**What this task involves**
The answer should be an exact copy of the data.

**Stored records**
________________

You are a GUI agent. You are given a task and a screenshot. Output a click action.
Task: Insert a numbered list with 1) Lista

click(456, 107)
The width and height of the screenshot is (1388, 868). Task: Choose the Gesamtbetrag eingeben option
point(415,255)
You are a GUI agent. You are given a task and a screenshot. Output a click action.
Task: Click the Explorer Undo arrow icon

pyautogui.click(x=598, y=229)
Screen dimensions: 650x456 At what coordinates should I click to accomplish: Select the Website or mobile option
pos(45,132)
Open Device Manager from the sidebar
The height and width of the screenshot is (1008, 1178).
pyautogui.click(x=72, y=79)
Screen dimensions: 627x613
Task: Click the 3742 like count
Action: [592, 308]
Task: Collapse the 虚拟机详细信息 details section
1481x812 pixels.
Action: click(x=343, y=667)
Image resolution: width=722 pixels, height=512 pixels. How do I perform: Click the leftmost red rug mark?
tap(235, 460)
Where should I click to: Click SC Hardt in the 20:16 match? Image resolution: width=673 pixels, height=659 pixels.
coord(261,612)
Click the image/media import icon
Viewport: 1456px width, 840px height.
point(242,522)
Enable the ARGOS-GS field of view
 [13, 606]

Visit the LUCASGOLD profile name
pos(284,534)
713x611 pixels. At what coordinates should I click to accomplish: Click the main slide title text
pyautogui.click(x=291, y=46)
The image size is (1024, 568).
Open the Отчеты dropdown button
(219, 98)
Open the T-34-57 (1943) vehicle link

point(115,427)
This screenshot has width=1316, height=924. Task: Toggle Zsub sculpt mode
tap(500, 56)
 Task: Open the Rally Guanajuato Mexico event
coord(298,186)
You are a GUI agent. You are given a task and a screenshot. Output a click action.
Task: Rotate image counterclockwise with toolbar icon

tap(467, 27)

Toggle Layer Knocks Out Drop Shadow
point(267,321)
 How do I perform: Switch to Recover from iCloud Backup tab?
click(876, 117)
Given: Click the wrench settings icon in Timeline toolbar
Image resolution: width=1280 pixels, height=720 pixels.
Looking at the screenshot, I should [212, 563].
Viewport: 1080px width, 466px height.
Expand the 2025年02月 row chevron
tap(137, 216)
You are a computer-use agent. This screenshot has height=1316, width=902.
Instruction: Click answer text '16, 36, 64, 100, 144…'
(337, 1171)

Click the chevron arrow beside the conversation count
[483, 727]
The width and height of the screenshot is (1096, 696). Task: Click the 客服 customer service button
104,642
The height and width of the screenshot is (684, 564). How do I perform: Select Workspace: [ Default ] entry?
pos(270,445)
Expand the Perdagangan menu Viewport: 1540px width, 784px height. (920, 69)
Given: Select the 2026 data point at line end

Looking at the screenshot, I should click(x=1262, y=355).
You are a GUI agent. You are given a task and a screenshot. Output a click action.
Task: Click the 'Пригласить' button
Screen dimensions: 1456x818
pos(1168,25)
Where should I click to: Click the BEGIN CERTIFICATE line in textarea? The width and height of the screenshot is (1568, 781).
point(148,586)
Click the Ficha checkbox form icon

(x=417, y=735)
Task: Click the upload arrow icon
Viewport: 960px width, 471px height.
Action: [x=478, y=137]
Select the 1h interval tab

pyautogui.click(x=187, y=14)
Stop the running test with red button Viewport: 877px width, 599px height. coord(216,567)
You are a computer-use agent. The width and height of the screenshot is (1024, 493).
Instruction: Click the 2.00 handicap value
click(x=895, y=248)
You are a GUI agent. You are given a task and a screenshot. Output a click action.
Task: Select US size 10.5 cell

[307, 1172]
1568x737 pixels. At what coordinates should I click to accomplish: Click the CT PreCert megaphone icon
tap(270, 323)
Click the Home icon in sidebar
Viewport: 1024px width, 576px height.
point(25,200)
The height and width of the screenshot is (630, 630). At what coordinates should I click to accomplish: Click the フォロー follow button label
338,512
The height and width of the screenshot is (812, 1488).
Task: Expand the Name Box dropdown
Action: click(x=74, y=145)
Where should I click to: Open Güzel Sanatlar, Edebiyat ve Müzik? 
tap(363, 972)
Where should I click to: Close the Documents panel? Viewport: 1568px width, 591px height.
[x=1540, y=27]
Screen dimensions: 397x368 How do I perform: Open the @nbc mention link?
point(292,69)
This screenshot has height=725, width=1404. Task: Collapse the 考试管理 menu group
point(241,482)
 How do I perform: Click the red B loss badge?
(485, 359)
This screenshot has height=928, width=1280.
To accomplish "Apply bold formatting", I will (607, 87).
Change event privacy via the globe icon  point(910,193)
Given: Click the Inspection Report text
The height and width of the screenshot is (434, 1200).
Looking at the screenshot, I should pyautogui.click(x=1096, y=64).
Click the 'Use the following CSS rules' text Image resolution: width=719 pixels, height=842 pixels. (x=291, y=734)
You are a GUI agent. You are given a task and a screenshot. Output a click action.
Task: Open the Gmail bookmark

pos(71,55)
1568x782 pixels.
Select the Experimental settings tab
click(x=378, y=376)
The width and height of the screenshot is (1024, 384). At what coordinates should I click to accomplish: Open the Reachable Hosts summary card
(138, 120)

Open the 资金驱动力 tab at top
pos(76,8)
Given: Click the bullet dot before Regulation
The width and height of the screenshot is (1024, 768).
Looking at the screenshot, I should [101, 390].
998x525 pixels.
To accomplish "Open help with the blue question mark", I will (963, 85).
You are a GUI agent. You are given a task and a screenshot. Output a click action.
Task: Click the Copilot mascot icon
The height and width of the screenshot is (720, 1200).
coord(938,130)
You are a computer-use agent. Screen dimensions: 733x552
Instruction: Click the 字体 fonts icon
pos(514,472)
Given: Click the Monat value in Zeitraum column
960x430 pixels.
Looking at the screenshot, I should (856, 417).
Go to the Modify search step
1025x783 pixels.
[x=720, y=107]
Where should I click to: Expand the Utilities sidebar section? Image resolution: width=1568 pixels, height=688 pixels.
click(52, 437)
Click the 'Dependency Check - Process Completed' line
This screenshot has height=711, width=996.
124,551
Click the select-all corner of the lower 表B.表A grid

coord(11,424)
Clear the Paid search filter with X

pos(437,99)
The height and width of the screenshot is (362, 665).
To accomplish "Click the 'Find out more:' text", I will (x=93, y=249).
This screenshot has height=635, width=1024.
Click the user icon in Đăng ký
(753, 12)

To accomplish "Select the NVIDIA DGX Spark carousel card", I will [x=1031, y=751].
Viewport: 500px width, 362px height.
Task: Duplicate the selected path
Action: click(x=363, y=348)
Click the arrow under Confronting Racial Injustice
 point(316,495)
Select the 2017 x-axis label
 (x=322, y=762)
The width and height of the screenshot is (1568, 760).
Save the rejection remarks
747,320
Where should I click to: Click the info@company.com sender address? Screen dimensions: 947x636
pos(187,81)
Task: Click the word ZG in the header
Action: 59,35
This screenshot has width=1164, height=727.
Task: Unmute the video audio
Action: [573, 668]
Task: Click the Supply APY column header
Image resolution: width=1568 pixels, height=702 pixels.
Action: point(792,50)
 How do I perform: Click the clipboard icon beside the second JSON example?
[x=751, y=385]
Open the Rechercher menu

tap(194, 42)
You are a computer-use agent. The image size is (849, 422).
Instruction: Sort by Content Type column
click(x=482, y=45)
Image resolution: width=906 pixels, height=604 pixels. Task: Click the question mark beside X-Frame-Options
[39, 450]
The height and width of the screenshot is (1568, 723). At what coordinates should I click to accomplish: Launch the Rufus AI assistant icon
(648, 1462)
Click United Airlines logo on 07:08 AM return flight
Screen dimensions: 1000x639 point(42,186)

________________

**Response to this task**
You are a GUI agent. You are given a task and a screenshot. Output a click action.
Task: Insert a numbered list with 1) Lista

click(456, 107)
The width and height of the screenshot is (1388, 868). Task: Choose the Gesamtbetrag eingeben option
point(415,255)
You are a GUI agent. You are given a task and a screenshot. Output a click action.
Task: Click the Explorer Undo arrow icon

pyautogui.click(x=598, y=229)
Screen dimensions: 650x456 At what coordinates should I click to accomplish: Select the Website or mobile option
pos(45,132)
Open Device Manager from the sidebar
The height and width of the screenshot is (1008, 1178).
pyautogui.click(x=72, y=79)
Screen dimensions: 627x613
Task: Click the 3742 like count
Action: [592, 308]
Task: Collapse the 虚拟机详细信息 details section
1481x812 pixels.
Action: click(x=343, y=667)
Image resolution: width=722 pixels, height=512 pixels. How do I perform: Click the leftmost red rug mark?
tap(235, 460)
Where should I click to: Click SC Hardt in the 20:16 match? Image resolution: width=673 pixels, height=659 pixels.
coord(261,612)
Click the image/media import icon
Viewport: 1456px width, 840px height.
point(242,522)
Enable the ARGOS-GS field of view
 [13, 606]

Visit the LUCASGOLD profile name
pos(284,534)
713x611 pixels. At what coordinates should I click to accomplish: Click the main slide title text
pyautogui.click(x=291, y=46)
The image size is (1024, 568).
Open the Отчеты dropdown button
(219, 98)
Open the T-34-57 (1943) vehicle link

point(115,427)
This screenshot has width=1316, height=924. Task: Toggle Zsub sculpt mode
tap(500, 56)
 Task: Open the Rally Guanajuato Mexico event
coord(298,186)
You are a GUI agent. You are given a task and a screenshot. Output a click action.
Task: Rotate image counterclockwise with toolbar icon

tap(467, 27)

Toggle Layer Knocks Out Drop Shadow
point(267,321)
 How do I perform: Switch to Recover from iCloud Backup tab?
click(876, 117)
Given: Click the wrench settings icon in Timeline toolbar
Image resolution: width=1280 pixels, height=720 pixels.
Looking at the screenshot, I should [212, 563].
Viewport: 1080px width, 466px height.
Expand the 2025年02月 row chevron
tap(137, 216)
You are a computer-use agent. This screenshot has height=1316, width=902.
Instruction: Click answer text '16, 36, 64, 100, 144…'
(337, 1171)

Click the chevron arrow beside the conversation count
[483, 727]
The width and height of the screenshot is (1096, 696). Task: Click the 客服 customer service button
104,642
The height and width of the screenshot is (684, 564). How do I perform: Select Workspace: [ Default ] entry?
pos(270,445)
Expand the Perdagangan menu Viewport: 1540px width, 784px height. (920, 69)
Given: Select the 2026 data point at line end

Looking at the screenshot, I should click(x=1262, y=355).
You are a GUI agent. You are given a task and a screenshot. Output a click action.
Task: Click the 'Пригласить' button
Screen dimensions: 1456x818
pos(1168,25)
Where should I click to: Click the BEGIN CERTIFICATE line in textarea? The width and height of the screenshot is (1568, 781).
point(148,586)
Click the Ficha checkbox form icon

(x=417, y=735)
Task: Click the upload arrow icon
Viewport: 960px width, 471px height.
Action: [x=478, y=137]
Select the 1h interval tab

pyautogui.click(x=187, y=14)
Stop the running test with red button Viewport: 877px width, 599px height. coord(216,567)
You are a computer-use agent. The width and height of the screenshot is (1024, 493).
Instruction: Click the 2.00 handicap value
click(x=895, y=248)
You are a GUI agent. You are given a task and a screenshot. Output a click action.
Task: Select US size 10.5 cell

[307, 1172]
1568x737 pixels. At what coordinates should I click to accomplish: Click the CT PreCert megaphone icon
tap(270, 323)
Click the Home icon in sidebar
Viewport: 1024px width, 576px height.
point(25,200)
The height and width of the screenshot is (630, 630). At what coordinates should I click to accomplish: Click the フォロー follow button label
338,512
The height and width of the screenshot is (812, 1488).
Task: Expand the Name Box dropdown
Action: click(x=74, y=145)
Where should I click to: Open Güzel Sanatlar, Edebiyat ve Müzik? 
tap(363, 972)
Where should I click to: Close the Documents panel? Viewport: 1568px width, 591px height.
[x=1540, y=27]
Screen dimensions: 397x368 How do I perform: Open the @nbc mention link?
point(292,69)
This screenshot has height=725, width=1404. Task: Collapse the 考试管理 menu group
point(241,482)
 How do I perform: Click the red B loss badge?
(485, 359)
This screenshot has height=928, width=1280.
To accomplish "Apply bold formatting", I will (607, 87).
Change event privacy via the globe icon  point(910,193)
Given: Click the Inspection Report text
The height and width of the screenshot is (434, 1200).
Looking at the screenshot, I should pyautogui.click(x=1096, y=64).
Click the 'Use the following CSS rules' text Image resolution: width=719 pixels, height=842 pixels. (x=291, y=734)
You are a GUI agent. You are given a task and a screenshot. Output a click action.
Task: Open the Gmail bookmark

pos(71,55)
1568x782 pixels.
Select the Experimental settings tab
click(x=378, y=376)
The width and height of the screenshot is (1024, 384). At what coordinates should I click to accomplish: Open the Reachable Hosts summary card
(138, 120)

Open the 资金驱动力 tab at top
pos(76,8)
Given: Click the bullet dot before Regulation
The width and height of the screenshot is (1024, 768).
Looking at the screenshot, I should [101, 390].
998x525 pixels.
To accomplish "Open help with the blue question mark", I will (963, 85).
You are a GUI agent. You are given a task and a screenshot. Output a click action.
Task: Click the Copilot mascot icon
The height and width of the screenshot is (720, 1200).
coord(938,130)
You are a computer-use agent. Screen dimensions: 733x552
Instruction: Click the 字体 fonts icon
pos(514,472)
Given: Click the Monat value in Zeitraum column
960x430 pixels.
Looking at the screenshot, I should (856, 417).
Go to the Modify search step
1025x783 pixels.
[x=720, y=107]
Where should I click to: Expand the Utilities sidebar section? Image resolution: width=1568 pixels, height=688 pixels.
click(52, 437)
Click the 'Dependency Check - Process Completed' line
This screenshot has height=711, width=996.
124,551
Click the select-all corner of the lower 表B.表A grid

coord(11,424)
Clear the Paid search filter with X

pos(437,99)
The height and width of the screenshot is (362, 665).
To accomplish "Click the 'Find out more:' text", I will (x=93, y=249).
This screenshot has height=635, width=1024.
Click the user icon in Đăng ký
(753, 12)

To accomplish "Select the NVIDIA DGX Spark carousel card", I will [x=1031, y=751].
Viewport: 500px width, 362px height.
Task: Duplicate the selected path
Action: click(x=363, y=348)
Click the arrow under Confronting Racial Injustice
 point(316,495)
Select the 2017 x-axis label
 (x=322, y=762)
The width and height of the screenshot is (1568, 760).
Save the rejection remarks
747,320
Where should I click to: Click the info@company.com sender address? Screen dimensions: 947x636
pos(187,81)
Task: Click the word ZG in the header
Action: 59,35
This screenshot has width=1164, height=727.
Task: Unmute the video audio
Action: [573, 668]
Task: Click the Supply APY column header
Image resolution: width=1568 pixels, height=702 pixels.
Action: point(792,50)
 How do I perform: Click the clipboard icon beside the second JSON example?
[x=751, y=385]
Open the Rechercher menu

tap(194, 42)
You are a computer-use agent. The image size is (849, 422).
Instruction: Sort by Content Type column
click(x=482, y=45)
Image resolution: width=906 pixels, height=604 pixels. Task: Click the question mark beside X-Frame-Options
[39, 450]
The height and width of the screenshot is (1568, 723). At what coordinates should I click to accomplish: Launch the Rufus AI assistant icon
(648, 1462)
Click United Airlines logo on 07:08 AM return flight
Screen dimensions: 1000x639 point(42,186)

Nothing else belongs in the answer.